May 22, 2012
What to Expect: Trends and Analysis with Deutsche Bank’s Kurt Sanger
Kurt Sanger, analyst at Deutsche Bank in Tokyo, joined me in the studio for a quick chat about industry expectations as we step into fiscal 2012. Sanger discussed the resilience of the Japanese car industry post 3/11, Infiniti in China and the most salient trends he envisions for the industry in the coming year.
Q1. Following the annual earnings reports of the past weeks, what is your take on the Japanese car industry’s ability to counter headwinds this fiscal year – from the uncompetitive yen and Japan’s earthquake and tsunami to the crisis in Europe?
Kurt Sanger, Analyst
It’s been nothing but impressive across the board, frankly. The expectations following the earthquake and tsunami were pretty dire. And then recovery from that showed a lot of flexibility on the part of the auto makers. Some benefitted from luck and others a bit more hardship. But in the end, the flexibility to work with the suppliers was nothing but impressive.
And in mid-year, you run into the flooding in Thailand, which is another challenge, and yet we’ve seen automakers respond to that as well. I think the most impressive statement is that of the big three Japanese automakers, not a single one of them lost money in an extremely challenging year. Indeed, Nissan came out at the top as far as profit generation ability, given their impressive volume growth and, one would argue, their more flexible response due to some of the challenges that they faced.
Q2. Where is the yen headed and what do you foresee as the continued impact of a strong yen on manufacturers’ bottom lines as we head into FY12? Can Japanese manufacturers actually afford to pledge building “X million cars” in Japan?
The question is, at 80 or even 85 are you better off building a car locally or exporting it from a certain manufacturing base. And as difficult as it is to say to some folks who are working very hard, local production makes sense more times than not. So the aspirations to make X number of cars in Japan at 80 or 85 yen to the dollar really is going to take a lot of effort either to suppress the cost of the materials and parts going into the product and becoming more efficient doing what you do, or raising prices to offset some of those pressures. That latter one is more difficult, because this is a very competitive environment.
So, a lot of automakers are looking to Japan to grow and to absorb some of the local capacity. My biggest fear of the current fiscal year that just started is the projections of everyone’s growth in Japan do not add up to a market that can grow maybe 1% or 2% with some external factors, this eco-tax incentive, this year. So, there are going to be some plans that aren’t met this year for sure. Japan could be one of the most challenging markets this year and ahead as people try to justify the capacity that they would like to maintain in this market.

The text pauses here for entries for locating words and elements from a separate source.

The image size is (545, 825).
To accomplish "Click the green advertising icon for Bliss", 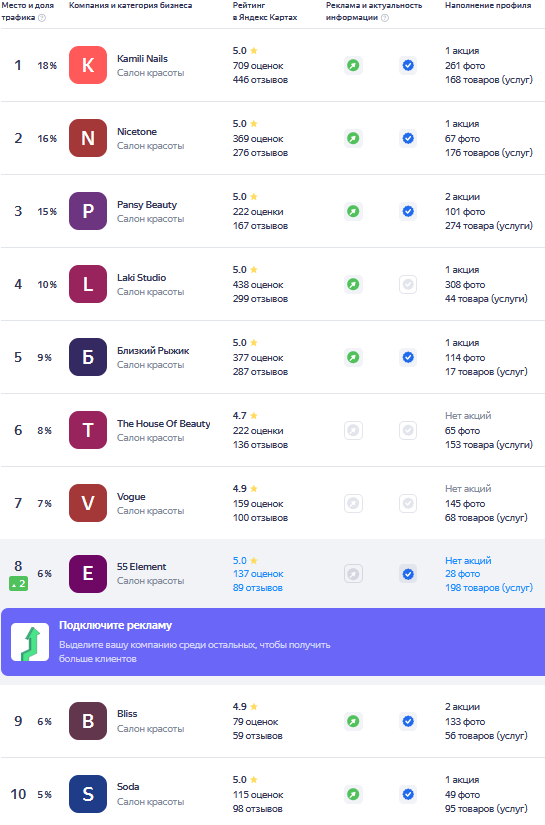I will [354, 721].
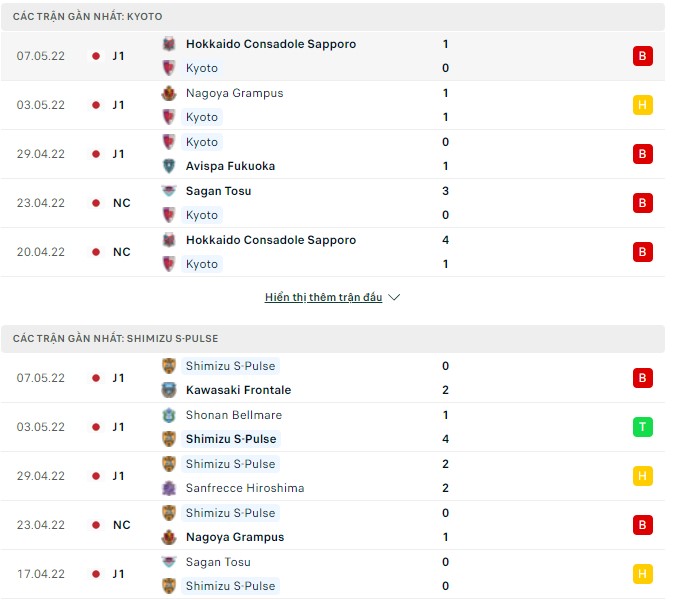Click NC league label for 20.04.22 match
Screen dimensions: 673x600
tap(121, 252)
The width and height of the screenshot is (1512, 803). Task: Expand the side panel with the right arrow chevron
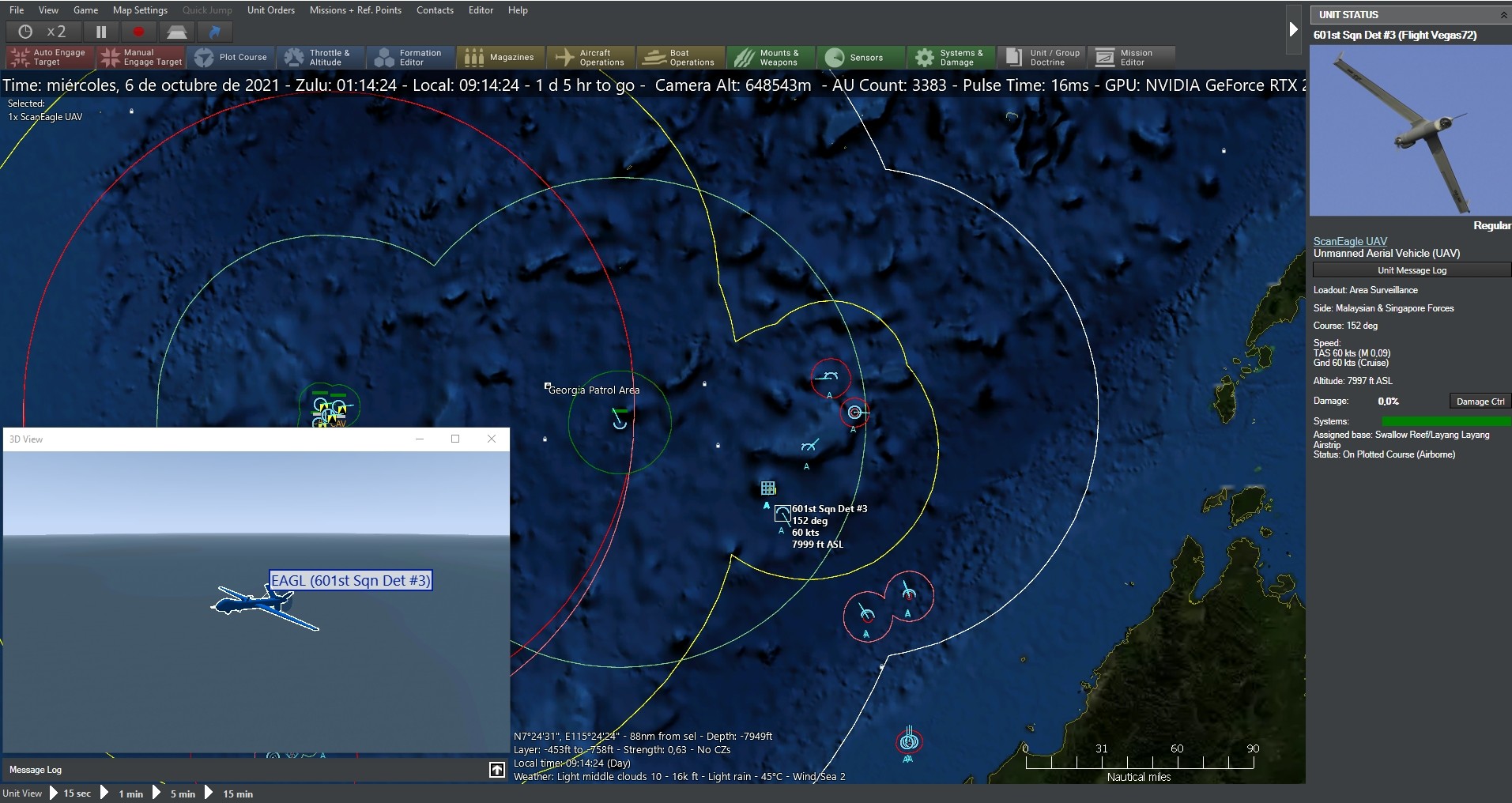[1294, 28]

Q3. What three top industry trends do you expect will be the most prominent in FY12? Will there be any surprises?
One topic in the coming year is clearly going to be the Japanese makers’ recovery in the critical market of North America – recovery from the impact of the earthquake and the decline in market share for some of your competitors last year, and whether everyone as a group can continue to perform quite strongly. Within that, Nissan will be producing the new Altima. That’s going to be in a segment where Ford will have a new product; GM, Honda will have a new product. Toyota and Volkswagen recently launched their new products. So you’re going to get hyper-competitive environment in a critical segment of the market. And how the Japanese perform within that and how much market share they can claw back from depressed levels last year will be certainly an issue.
A second issue I’ve seen in results and projections is a return to growth and investment. We’re seeing a cumulative capex from the Japanese automakers of 30-35% year-on-year on a projected basis. And we’re getting back to a growth phase after 3 or 4 years of belt tightening and companies trying to make due with what they had. Now, a bit more confidence is back and the product cycle shifts in the favor of major Japanese automakers. Nissan is very much included in that. So, investment is going to be increasing and it’s nice to see some confidence reappear in the growth figures again.
The third theme will be how China deals with slower growth – and who the winners and losers are. Year-to-date we’re seeing some firms growing, strong double digits – Nissan included – and others clearly lagging in the market.
You’re going to get segmentation of winners and losers in China as growth normalizes to the 5-10% range, unlike when everybody was growing in the heyday of 30-35% growth. So, execution on product, execution on brand, and really critically finding the new customers in places is going to really be part of the winning formula for anyone looking to succeed in China.